Se anche il magistrato mi avesse autorizzato a rientrare, saremmo stati io stesso e la mia cooperativa a concordare una sospensione fino a completa chiarezza sul punto. Parimenti, ci tengo a esprimere pubblicamente come, durante le fasi dei controlli e dell’arresto, i carabinieri che hanno avuto a che fare con me si siano comportati in un modo che ho percepito come estremamente corretto, rispettoso non solo delle procedure, ma anche della mia persona.
Questo per quanto riguarda la mia situazione individuale. L’invio di questa lettera ha però anche un altro obiettivo, che considero altrettanto importante e prioritario: la volontà di aprire un dibattito su questi argomenti, perché se si ritiene che il tema “sostanze” sia importante, non possiamo più permetterci di affrontarlo in maniera così grossolana e ideologica.
E se vogliamo davvero affrontare il problema del degrado delle nostre città correlato alla marginalità e ai consumi, non possiamo prescindere da una lettura approfondita, competente e pragmatica della realtà, superando termini ombrello senza significato reale come “droga” o “sballo” e parlando nello specifico dei problemi nella loro complessità e delle possibili soluzioni nella loro fattibilità ed efficacia.
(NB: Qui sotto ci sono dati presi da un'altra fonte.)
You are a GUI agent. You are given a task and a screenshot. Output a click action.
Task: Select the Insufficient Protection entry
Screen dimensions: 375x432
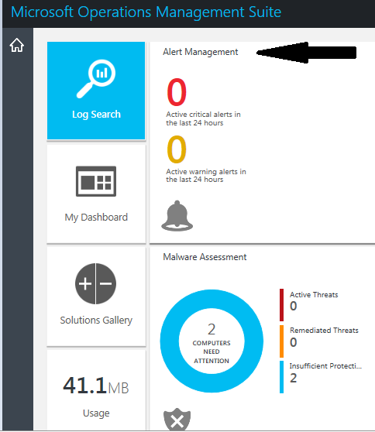(325, 372)
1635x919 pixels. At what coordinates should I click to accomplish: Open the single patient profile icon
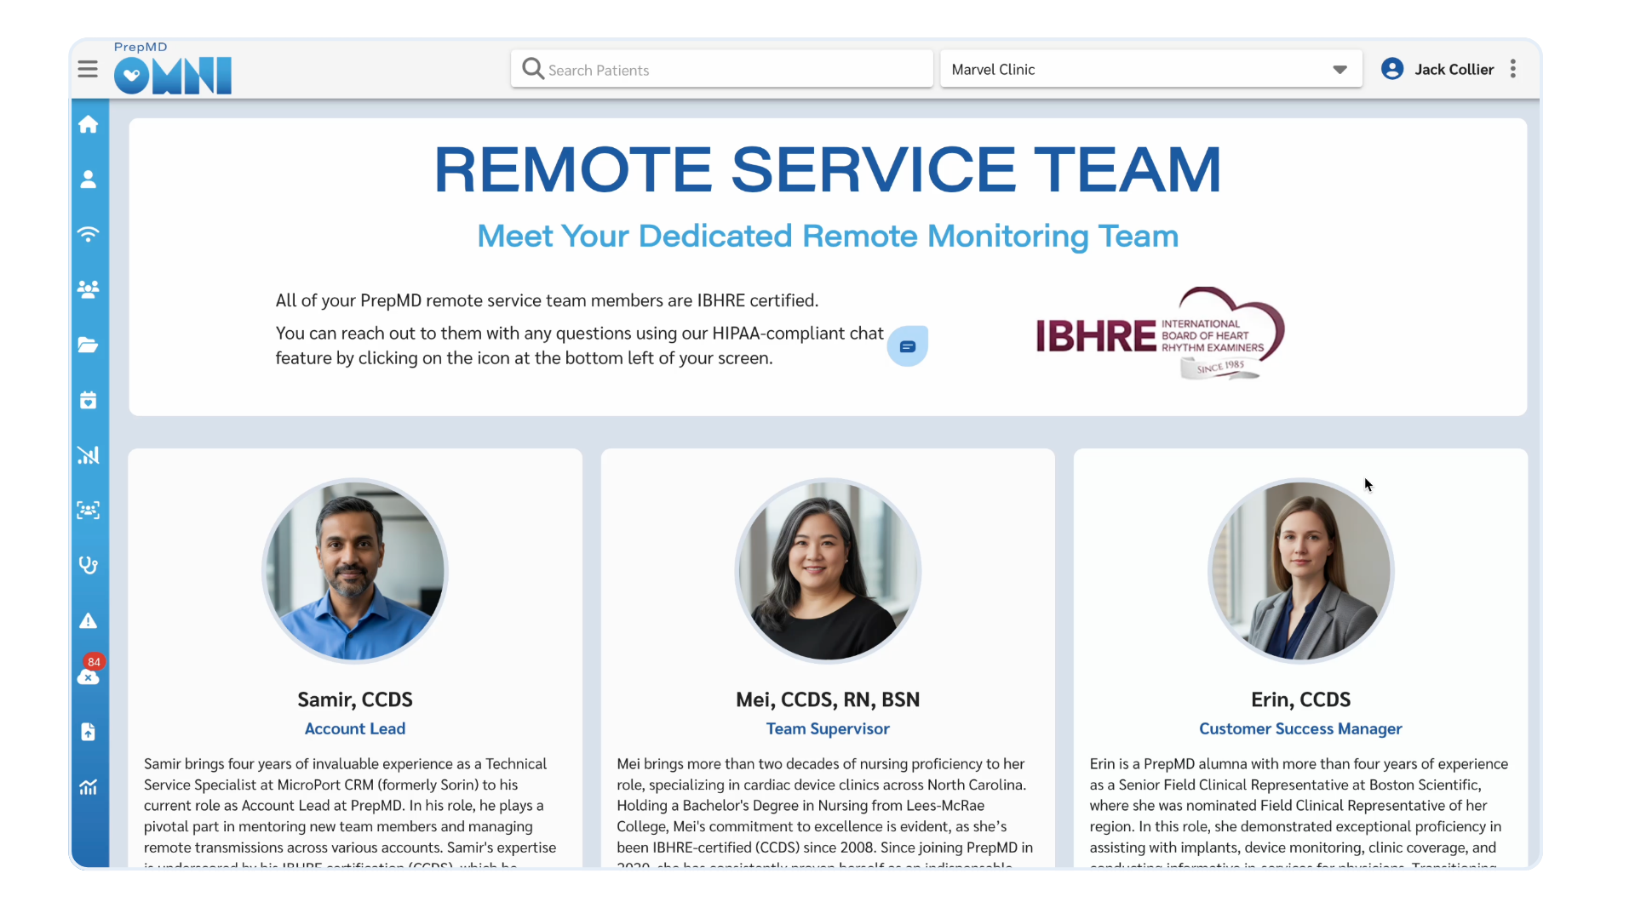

Ultima riflessione: io posso ritenermi, rispetto alla legge, un privilegiato: ho una famiglia unita che, anche se culturalmente non comprende queste mie scelte, mi sostiene. Ho il rispetto dei colleghi e una rete di amicizie e relazioni importante, posso pagare le spese legali e ho gli strumenti culturali per spiegare i miei comportamenti e difendermi. Posso affrontare al meglio questa situazione.
Ma se fossi stato precario, figlio di famiglia monoreddito, non attivo politicamente piuttosto che straniero in attesa di permesso di soggiorno, mi avrebbe completamente rovinato la vita. Ritengo questo punto particolarmente sensibile e mi piacerebbe studiare modalità di azione politica o attivismo che possano in futuro essere utili a chi dovesse trovarsi nella mia stessa situazione, a causa di una condotta di vita personale e scelta liberamente, senza aver arrecato danni ad alcuno.
Se questa vicenda individuale, che come ogni interazione tra cittadino e organi dello stato è anche una vicenda politica, porterà a un dibattito costruttivo in tal senso, allora sarò felice di averla vissuta.